Dataset records:
----
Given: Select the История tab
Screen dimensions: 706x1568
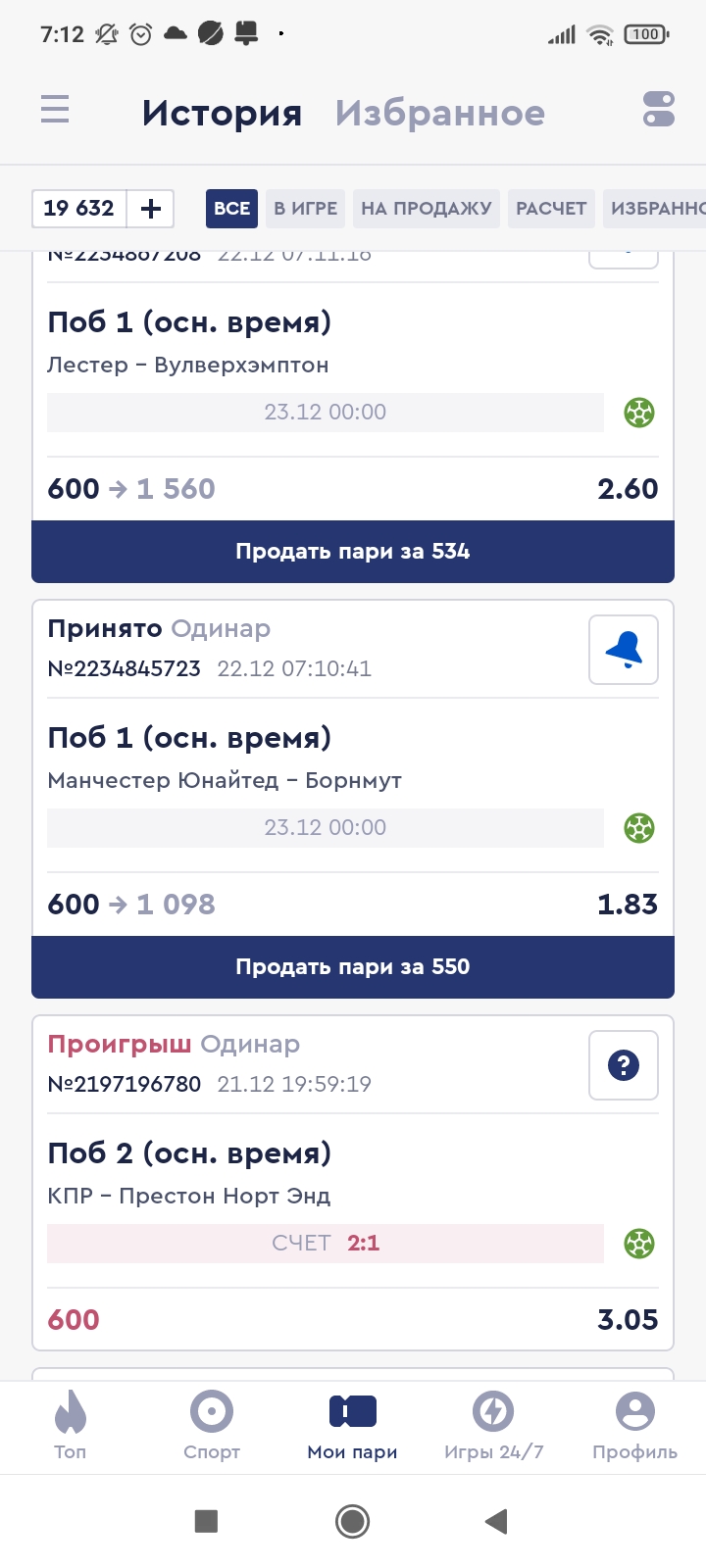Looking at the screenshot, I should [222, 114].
----
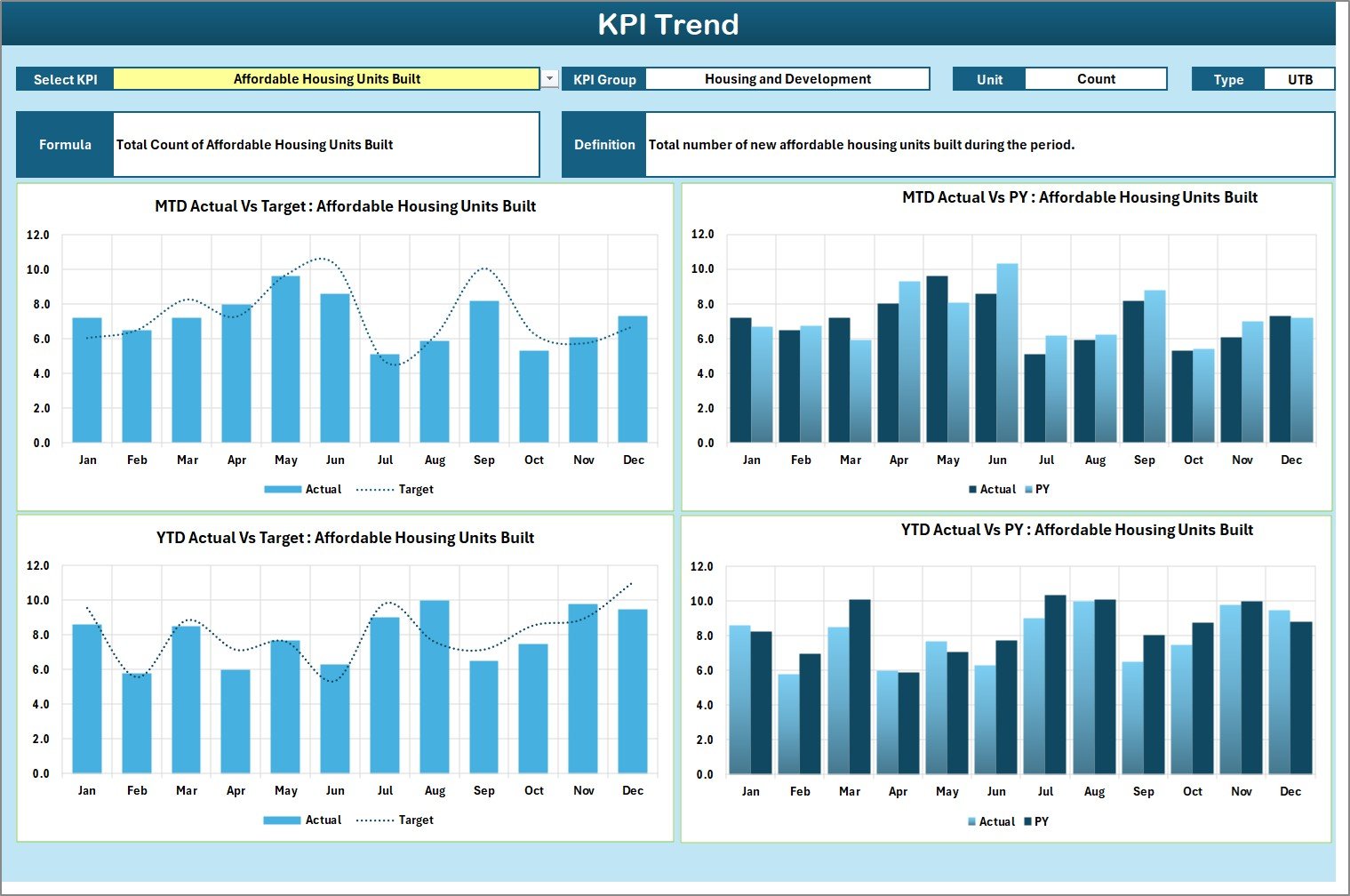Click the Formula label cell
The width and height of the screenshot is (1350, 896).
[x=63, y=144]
----
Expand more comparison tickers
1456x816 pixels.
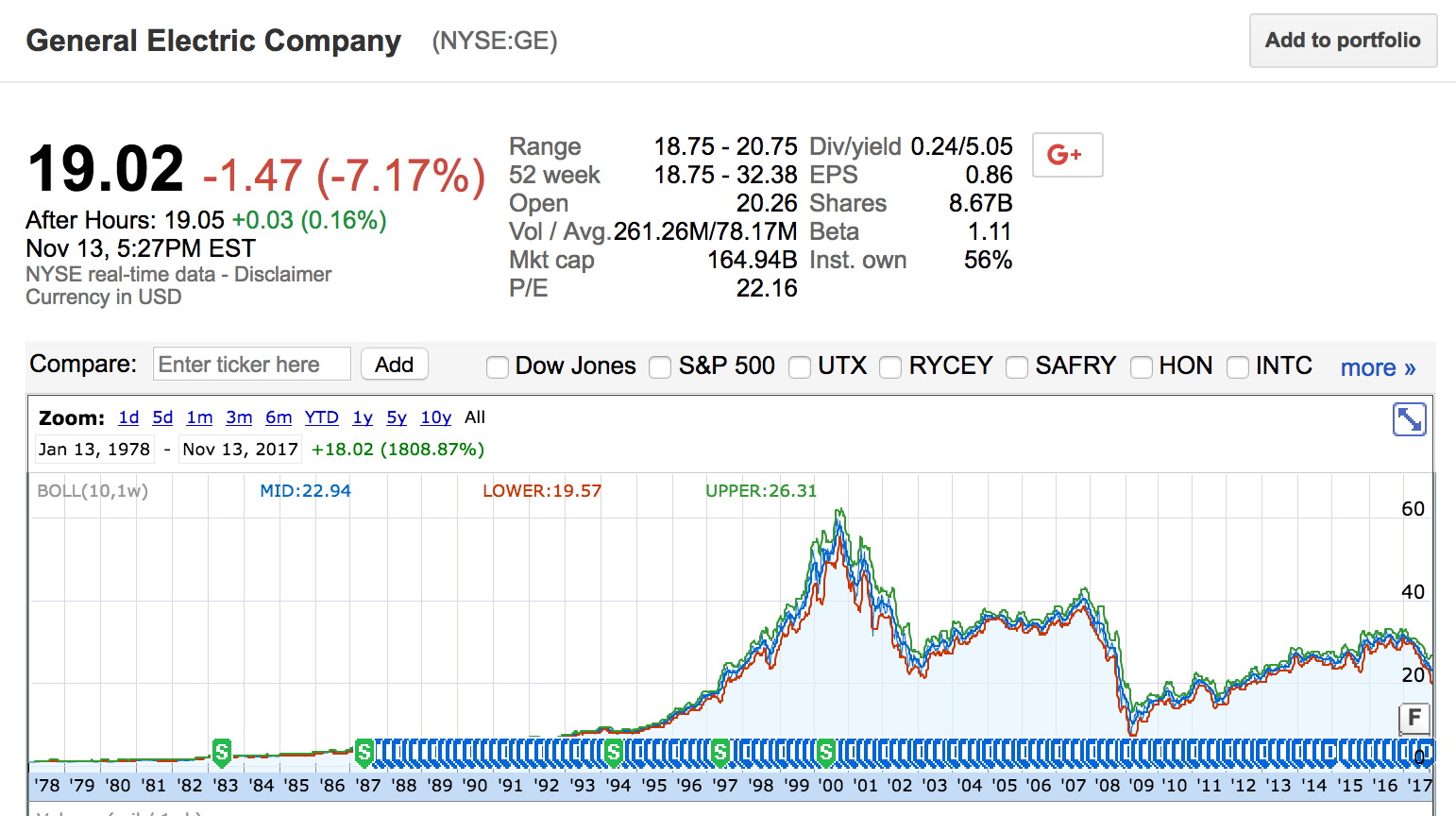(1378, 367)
----
Revise the material between the lines holding "Given: Select the История tab" and "Looking at the", inclusive, so that "dimensions" becomes "size" and nothing else changes. Return only those lines, without the pictures.

Complete response:
Given: Select the История tab
Screen size: 706x1568
Looking at the screenshot, I should [222, 114].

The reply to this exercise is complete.